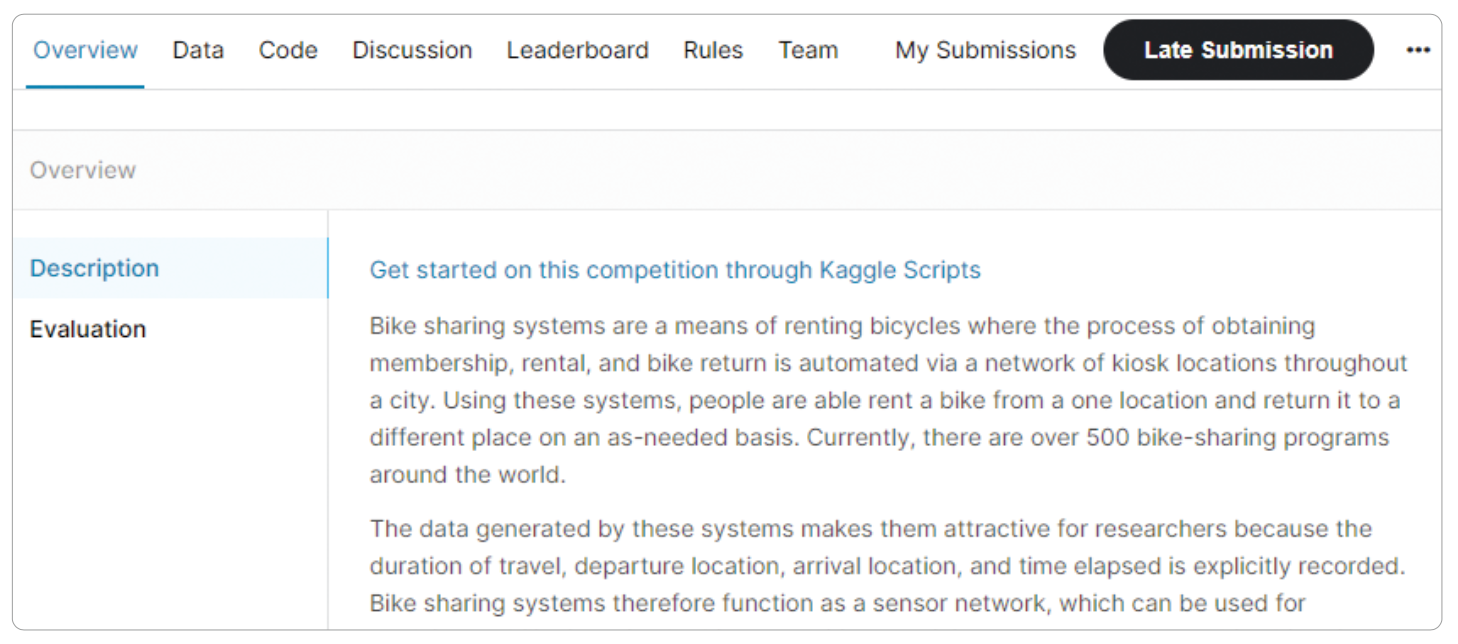Open the Kaggle Scripts get started link
The width and height of the screenshot is (1458, 644).
click(675, 270)
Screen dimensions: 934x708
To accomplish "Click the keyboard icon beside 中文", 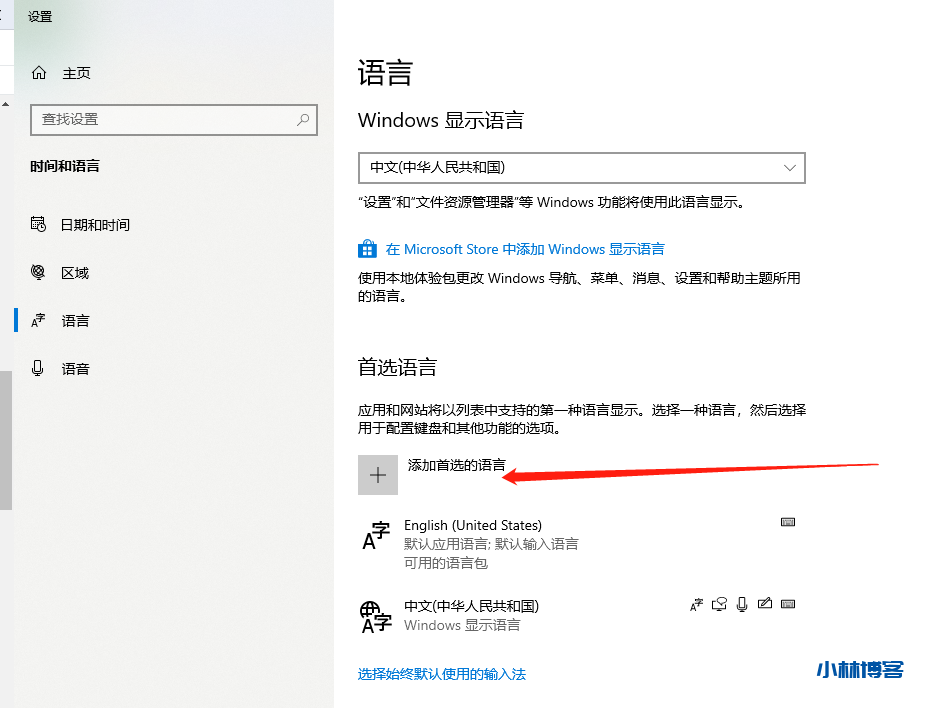I will pyautogui.click(x=788, y=603).
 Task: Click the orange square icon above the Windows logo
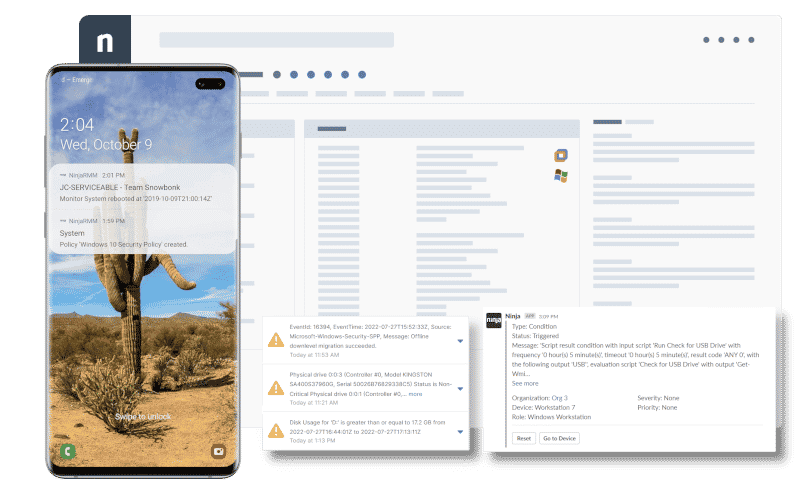pos(561,155)

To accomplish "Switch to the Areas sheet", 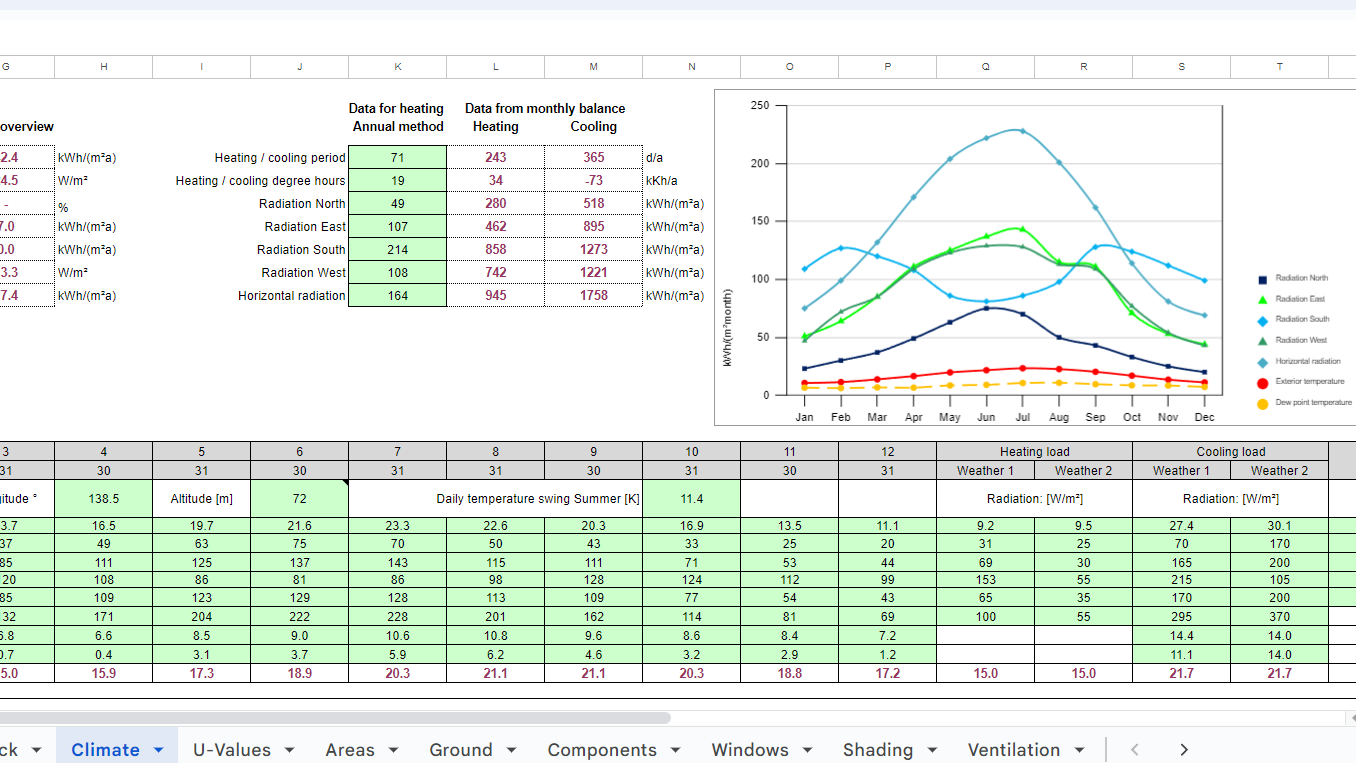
- - - -
Exercise brief – Your answer must be exactly the lines from the one containing "Task: Click the" through the last line of the records above, both included, with every picture left out.

Written reply –
 Task: Click the orange square icon above the Windows logo
pos(561,155)

To accomplish "Switch to the Areas sheet", 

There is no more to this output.